__EXTRACT__.
I'm sure they felt the same way when they introduced their features until
someone came along and served them humble pie. As for "completely screwed
up by all of the big players", there are no "big players", just passionate,
overworked human beings like yourself. You can't ask for perfection, just
humility when finding out a mistake-- something I think the community and
those responsible have all handled nicely this time around.
On Tue, Apr 15, 2014 at 5:44 AM, Caleb James DeLisle <cjd@???> wrote:
> Here's a pretty nice review of various SSL libraries.
> http://tstarling.com/blog/2014/04/ssl-implementations-compared/
>
> I tend to agree with him, sadly, if you need SSL probably your only
> option is running a little Java proxy in front of your webserver.

__DATASET EXTRACT__.
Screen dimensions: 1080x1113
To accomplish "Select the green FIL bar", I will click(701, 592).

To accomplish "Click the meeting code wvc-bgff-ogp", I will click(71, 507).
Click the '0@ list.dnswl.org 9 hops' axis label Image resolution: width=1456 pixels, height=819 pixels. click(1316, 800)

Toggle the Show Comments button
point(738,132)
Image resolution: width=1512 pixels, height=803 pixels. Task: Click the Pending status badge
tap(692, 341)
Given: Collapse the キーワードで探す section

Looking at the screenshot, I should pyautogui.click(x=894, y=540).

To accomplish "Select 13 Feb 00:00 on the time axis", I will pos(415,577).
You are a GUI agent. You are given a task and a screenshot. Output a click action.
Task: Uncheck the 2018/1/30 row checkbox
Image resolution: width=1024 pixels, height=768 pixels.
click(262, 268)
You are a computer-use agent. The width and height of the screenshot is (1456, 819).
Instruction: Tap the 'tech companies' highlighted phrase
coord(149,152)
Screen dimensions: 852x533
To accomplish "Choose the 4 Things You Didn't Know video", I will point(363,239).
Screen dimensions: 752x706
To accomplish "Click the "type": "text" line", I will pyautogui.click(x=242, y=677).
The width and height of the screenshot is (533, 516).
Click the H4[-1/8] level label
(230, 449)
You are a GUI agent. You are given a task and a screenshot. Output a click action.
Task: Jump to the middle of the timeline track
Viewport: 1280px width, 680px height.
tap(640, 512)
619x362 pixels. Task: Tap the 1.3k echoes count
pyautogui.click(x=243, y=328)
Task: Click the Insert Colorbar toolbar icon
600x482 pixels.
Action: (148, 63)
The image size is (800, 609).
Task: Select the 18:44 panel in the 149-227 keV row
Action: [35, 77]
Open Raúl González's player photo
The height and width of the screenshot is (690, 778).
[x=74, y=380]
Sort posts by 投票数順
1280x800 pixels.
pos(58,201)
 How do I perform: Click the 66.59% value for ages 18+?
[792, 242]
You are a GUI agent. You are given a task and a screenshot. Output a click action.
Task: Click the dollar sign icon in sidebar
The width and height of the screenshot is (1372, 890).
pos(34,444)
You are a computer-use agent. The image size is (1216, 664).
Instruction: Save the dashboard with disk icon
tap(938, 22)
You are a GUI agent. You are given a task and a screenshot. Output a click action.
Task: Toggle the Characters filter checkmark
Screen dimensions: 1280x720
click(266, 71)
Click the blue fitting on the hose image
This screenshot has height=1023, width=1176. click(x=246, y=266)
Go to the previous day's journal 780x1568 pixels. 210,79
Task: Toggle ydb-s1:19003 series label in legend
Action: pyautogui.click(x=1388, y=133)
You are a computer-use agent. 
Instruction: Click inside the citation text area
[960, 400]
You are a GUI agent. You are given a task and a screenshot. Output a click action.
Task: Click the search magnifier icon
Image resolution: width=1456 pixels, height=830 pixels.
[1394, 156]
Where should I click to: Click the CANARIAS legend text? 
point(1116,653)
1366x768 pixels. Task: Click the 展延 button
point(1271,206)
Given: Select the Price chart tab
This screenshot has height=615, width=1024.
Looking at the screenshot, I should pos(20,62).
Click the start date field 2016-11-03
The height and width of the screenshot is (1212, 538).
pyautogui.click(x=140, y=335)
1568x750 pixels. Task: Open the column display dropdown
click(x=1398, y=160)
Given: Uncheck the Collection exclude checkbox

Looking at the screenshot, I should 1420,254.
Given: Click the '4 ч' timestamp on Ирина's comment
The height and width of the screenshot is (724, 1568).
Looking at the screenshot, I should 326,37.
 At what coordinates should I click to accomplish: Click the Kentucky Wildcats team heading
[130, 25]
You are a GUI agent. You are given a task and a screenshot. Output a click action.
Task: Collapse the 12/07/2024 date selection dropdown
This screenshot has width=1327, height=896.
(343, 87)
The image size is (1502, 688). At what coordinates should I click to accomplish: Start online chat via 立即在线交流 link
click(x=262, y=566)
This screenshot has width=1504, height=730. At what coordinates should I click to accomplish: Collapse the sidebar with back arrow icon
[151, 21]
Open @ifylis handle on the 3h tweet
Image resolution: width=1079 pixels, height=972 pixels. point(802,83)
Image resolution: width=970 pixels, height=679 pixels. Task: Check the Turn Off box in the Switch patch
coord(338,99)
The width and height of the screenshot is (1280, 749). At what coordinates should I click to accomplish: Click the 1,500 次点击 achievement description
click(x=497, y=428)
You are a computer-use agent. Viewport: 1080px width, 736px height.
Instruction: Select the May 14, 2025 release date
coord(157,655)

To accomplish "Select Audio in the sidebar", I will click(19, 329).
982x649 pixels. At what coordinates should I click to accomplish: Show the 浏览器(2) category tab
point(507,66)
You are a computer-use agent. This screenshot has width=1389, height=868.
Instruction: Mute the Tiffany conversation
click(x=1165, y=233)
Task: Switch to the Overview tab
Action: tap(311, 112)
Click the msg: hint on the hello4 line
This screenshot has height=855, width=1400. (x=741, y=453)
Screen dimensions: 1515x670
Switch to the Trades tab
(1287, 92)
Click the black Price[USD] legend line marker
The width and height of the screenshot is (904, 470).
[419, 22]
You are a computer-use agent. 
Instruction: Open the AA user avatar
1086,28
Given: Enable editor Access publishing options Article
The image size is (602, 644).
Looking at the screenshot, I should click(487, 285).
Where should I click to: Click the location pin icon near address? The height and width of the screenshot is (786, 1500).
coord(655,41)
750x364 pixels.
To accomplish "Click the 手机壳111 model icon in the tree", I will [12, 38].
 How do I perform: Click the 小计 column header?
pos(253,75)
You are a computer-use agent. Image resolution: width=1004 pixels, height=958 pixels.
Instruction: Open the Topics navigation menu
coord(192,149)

__JOB A__. Rewrite the SSL email starting at "On Tue, Apr" and ending at "of your webserver.", swapping "SSL libraries" for "TLS libraries".
__JOB B__. Extend the SSL email past its final line.

__EXERCISE OUTPUT A__.
On Tue, Apr 15, 2014 at 5:44 AM, Caleb James DeLisle <cjd@???> wrote:
> Here's a pretty nice review of various TLS libraries.
> http://tstarling.com/blog/2014/04/ssl-implementations-compared/
>
> I tend to agree with him, sadly, if you need SSL probably your only
> option is running a little Java proxy in front of your webserver.

__EXERCISE OUTPUT B__.
>
> Note that this is the fault of the SSL specification too, they created
> what is effectively a Ping message, nested inside of a generic SSL
> message and they added a duplicated length field. Cjdns also contains
> variable length ping messages, there is no ambiguity because they get
> their length from their container.
>
> In cjdns, all data which comes in from the world is immediately placed
> into Message structures which are effectively grow-down stacks, they
> have a length, a pointer to the head of the stack and a "padding"
> number which represents how far the stack can grow. Accesses to the
> data in this stack are through push and pop functions which contain
> bounds checks.
> https://github.com/cjdelisle/cjdns/blob/crashey/wire/Message.h
> A good example of this is in the DNS message parser where every read
> and every write is managed by Message_pop() and Message_push().
> https://github.com/cjdelisle/cjdns/blob/crashey/interface/DNSServer.c
>
> I'm not totally tooting my own horn here, my biggest point is to ask
> how can something that I managed to get more or less right be so
> completely screwed up by all of the big players?!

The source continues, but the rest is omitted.